1 Şubat 2011 Salı

DEVRİM DEDİĞİN ÇELİK ÇOMAKTIR

Sokağın kuralları vardır; böyle asfalta kazınmış. Sekseğin çizgileri gibi. Onlar değişmez.

Şimdi şöyle düşün, mükemmel bi ordu kuruyorsun bir ülkeyi işgal ediyorsun, misal Amerika-Irak. Ya da kalem kılınçtan keskindir diyelim insanları peşinden sürükleyip kansız devrim yapıyorsun ne bileyim işte rejim değişiyor anayasalar falan. Ama seksek oyunun kuralları hep aynı. Afgan çocuklar hala çanak çömlek patladı diyor mesela saklambaç oynarken, o değişmiyor, o aynı. İstesen de değiştiremiyorsun.

Kral ol diktatör ol, sokağa sahip olamazsın. Sokağın sahibi kendisidir.

Kar yağarsa ve siz zincirsiz yola çıkarsanız kaza yaptığınızda ilk suçlamanız gereken kişi kendinizsinizdir. Burdan “kar kötü bir şeydir.” sonucunu çıkaramazsınız. Yani bir sistemin kötü sonuçlara mahal vermesi başka, kökten yanlış olması bambaşka şeylerdir.
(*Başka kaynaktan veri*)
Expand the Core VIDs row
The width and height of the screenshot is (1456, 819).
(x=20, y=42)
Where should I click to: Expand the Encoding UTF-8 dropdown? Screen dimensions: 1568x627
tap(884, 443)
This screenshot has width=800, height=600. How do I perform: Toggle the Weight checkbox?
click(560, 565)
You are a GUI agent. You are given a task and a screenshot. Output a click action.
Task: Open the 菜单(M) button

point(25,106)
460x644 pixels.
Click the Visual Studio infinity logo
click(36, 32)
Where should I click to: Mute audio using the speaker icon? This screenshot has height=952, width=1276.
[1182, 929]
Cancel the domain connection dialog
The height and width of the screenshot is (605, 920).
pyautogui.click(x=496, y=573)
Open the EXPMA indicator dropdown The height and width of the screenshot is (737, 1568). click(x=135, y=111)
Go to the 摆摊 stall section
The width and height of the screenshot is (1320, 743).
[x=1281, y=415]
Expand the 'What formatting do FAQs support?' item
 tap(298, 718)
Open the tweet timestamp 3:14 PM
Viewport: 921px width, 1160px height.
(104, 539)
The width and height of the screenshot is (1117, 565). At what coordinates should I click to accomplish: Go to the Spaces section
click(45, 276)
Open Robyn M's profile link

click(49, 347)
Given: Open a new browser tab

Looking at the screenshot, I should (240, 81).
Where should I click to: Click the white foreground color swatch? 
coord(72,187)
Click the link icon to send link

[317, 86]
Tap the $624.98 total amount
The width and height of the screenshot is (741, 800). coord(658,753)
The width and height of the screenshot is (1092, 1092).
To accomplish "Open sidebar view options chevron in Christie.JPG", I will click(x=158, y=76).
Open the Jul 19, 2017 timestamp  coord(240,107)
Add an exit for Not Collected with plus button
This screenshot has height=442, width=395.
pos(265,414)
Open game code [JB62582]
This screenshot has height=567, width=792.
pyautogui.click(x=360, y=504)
Siz insanlar ekmek kessin diye bir bıçak üretirsiniz, öbürü gider onunla adam doğrar. Bıçağı mı yasaklayacaksınız.

Küçükken kafamızı çarptığımız masayı annemiz dövdüğü için, o masanın orda olmaması gerektiğine inandırılıp hep kendimiz dışında suçlu aramaya yöneldik. Hoş bu şekilde de her şeye bir başka suçlu bulma hatamızın faturasını annelerimize kesmiş oluyoruz, yani yine başkası suçlu. Neyse...

Kavga dediğimiz şey Jackie Chan filmlerinde birbirinin etrafında dans ederek dönen insanların yaptığı şey değildir. Bir konserde sarhoş olup tipini beğenmediğiniz biriyle itişip kakışmanızdan da bahsetmiyorum. Birbirinden gerçekten nefret eden ve vücutlarına ciddi manada zarar vermek isteyen iki insanın, güçlü ya da zeki olanın değil karşısındakine daha fazla zarar vermeyi göze alabilenin kazandığı kavgasından bahsediyorum.

Bir kız için kavga edilir filmlerde, gözü morarır adamın, kız da böyle ıslak bezle yarayı siler, adam canı yandığı için ani derin bir nefes alır, kızın suratında merhamet göstergesi bi ifade oluşur adam mağrur bi şekilde önemli değil manasında bir jestle cevap verir.

Yalan.

Gözünüze yumruk yediğinizde bir hafta boyunca beyniniz ağrır. Artık parmağınızı gözünüzün köşesinden beyninize kadar sokup zonklayan yere masaj yapasınız gelir. Sürekli yaş akar gözünüzden.
Romantik hiçbir ama hiçbir yanı yok. Emin olun.

Eskiden Kartalın kenar mahallelerinden olan bir muhitte,  şu anda orada inanılmaz ironik bir şekilde Avrupanın en büyük adalet sarayının inşaatı var, çeteler kapışırdı.
Çete kavgalarının kuralları vardır, yazılı olmayan. Kemik kırılmaz, çünkü kırık olduğunda siz şikayetçi olmasanız da polis kovuşturma açar. Dayak yiyen de şikayetçi olmaz.

Anlatmak istediğim çete ya da sokak kavgası değil.

Şu anda Mısırda yumruğu havada bağıran adamın J. J. Russo’nun toplum sözleşmesi öğretisinden münezzeh halini izah etmeye çalışıyorum.

Normlar hiyerarşisinin royal flushı olan haklarını hiçbir bahanesi hiçbir aracı hiçbir özrü ve gösterişi olmadan arayan insanlardan…

Sizi izleyen görünmez gözlerden, ellerinizi bağlayan hissedilmeyen kurallardan değil, ayağınıza takılan, etinize çarpan, gözünüzü çıkaran bağlayıcı değil çarpıcı kurallardan…

Fanusun dışından…

Steril olmayan sokaklardan…

Sokağın o hoyrat, sadece fizik kanunlarını tanıyan, kuralların ötesindeki kuralları uygulamaya koyan kardeşlerimden…

Kardeşlerim, öpüyorum kanına çamur karışmış, derisi çatlamış, kemiği kırılmış ellerinizden.